[Opening Information given section]

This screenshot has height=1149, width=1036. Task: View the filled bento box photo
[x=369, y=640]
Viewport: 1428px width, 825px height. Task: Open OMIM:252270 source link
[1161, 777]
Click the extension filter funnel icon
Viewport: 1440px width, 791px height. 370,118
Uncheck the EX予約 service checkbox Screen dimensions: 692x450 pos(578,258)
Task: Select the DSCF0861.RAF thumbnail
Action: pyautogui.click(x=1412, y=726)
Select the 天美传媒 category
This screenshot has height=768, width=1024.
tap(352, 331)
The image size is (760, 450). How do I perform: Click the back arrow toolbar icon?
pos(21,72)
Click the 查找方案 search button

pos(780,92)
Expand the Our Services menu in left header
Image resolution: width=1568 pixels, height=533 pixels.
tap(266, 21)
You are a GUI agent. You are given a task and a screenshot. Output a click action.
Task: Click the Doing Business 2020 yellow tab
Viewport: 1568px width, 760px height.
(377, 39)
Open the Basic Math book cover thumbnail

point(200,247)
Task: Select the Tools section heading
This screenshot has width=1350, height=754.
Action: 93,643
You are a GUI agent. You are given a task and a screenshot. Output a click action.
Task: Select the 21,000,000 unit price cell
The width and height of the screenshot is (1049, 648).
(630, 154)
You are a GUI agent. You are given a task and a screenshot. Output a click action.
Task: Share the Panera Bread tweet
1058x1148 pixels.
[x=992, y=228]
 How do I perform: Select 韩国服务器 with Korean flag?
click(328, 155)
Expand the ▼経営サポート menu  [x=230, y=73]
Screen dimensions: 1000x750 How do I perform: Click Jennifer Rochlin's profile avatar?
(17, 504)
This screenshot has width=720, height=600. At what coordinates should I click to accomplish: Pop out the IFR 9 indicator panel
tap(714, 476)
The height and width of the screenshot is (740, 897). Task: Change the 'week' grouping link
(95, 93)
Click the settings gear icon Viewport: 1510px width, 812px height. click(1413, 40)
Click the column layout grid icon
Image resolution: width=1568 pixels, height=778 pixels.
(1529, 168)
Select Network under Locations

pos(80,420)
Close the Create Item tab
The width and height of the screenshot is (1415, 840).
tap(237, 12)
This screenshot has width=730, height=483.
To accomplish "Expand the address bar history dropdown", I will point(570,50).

[Closing Information given section]

*Activity*:
Repeat the listing above line by line, exactly as written.

*Answer space*:
This screenshot has height=1149, width=1036. Task: View the filled bento box photo
[x=369, y=640]
Viewport: 1428px width, 825px height. Task: Open OMIM:252270 source link
[1161, 777]
Click the extension filter funnel icon
Viewport: 1440px width, 791px height. 370,118
Uncheck the EX予約 service checkbox Screen dimensions: 692x450 pos(578,258)
Task: Select the DSCF0861.RAF thumbnail
Action: pyautogui.click(x=1412, y=726)
Select the 天美传媒 category
This screenshot has height=768, width=1024.
tap(352, 331)
The image size is (760, 450). How do I perform: Click the back arrow toolbar icon?
pos(21,72)
Click the 查找方案 search button

pos(780,92)
Expand the Our Services menu in left header
Image resolution: width=1568 pixels, height=533 pixels.
tap(266, 21)
You are a GUI agent. You are given a task and a screenshot. Output a click action.
Task: Click the Doing Business 2020 yellow tab
Viewport: 1568px width, 760px height.
(377, 39)
Open the Basic Math book cover thumbnail

point(200,247)
Task: Select the Tools section heading
This screenshot has width=1350, height=754.
Action: 93,643
You are a GUI agent. You are given a task and a screenshot. Output a click action.
Task: Select the 21,000,000 unit price cell
The width and height of the screenshot is (1049, 648).
(630, 154)
You are a GUI agent. You are given a task and a screenshot. Output a click action.
Task: Share the Panera Bread tweet
1058x1148 pixels.
[x=992, y=228]
 How do I perform: Select 韩国服务器 with Korean flag?
click(328, 155)
Expand the ▼経営サポート menu  [x=230, y=73]
Screen dimensions: 1000x750 How do I perform: Click Jennifer Rochlin's profile avatar?
(17, 504)
This screenshot has width=720, height=600. At what coordinates should I click to accomplish: Pop out the IFR 9 indicator panel
tap(714, 476)
The height and width of the screenshot is (740, 897). Task: Change the 'week' grouping link
(95, 93)
Click the settings gear icon Viewport: 1510px width, 812px height. click(1413, 40)
Click the column layout grid icon
Image resolution: width=1568 pixels, height=778 pixels.
(1529, 168)
Select Network under Locations

pos(80,420)
Close the Create Item tab
The width and height of the screenshot is (1415, 840).
tap(237, 12)
This screenshot has width=730, height=483.
To accomplish "Expand the address bar history dropdown", I will point(570,50).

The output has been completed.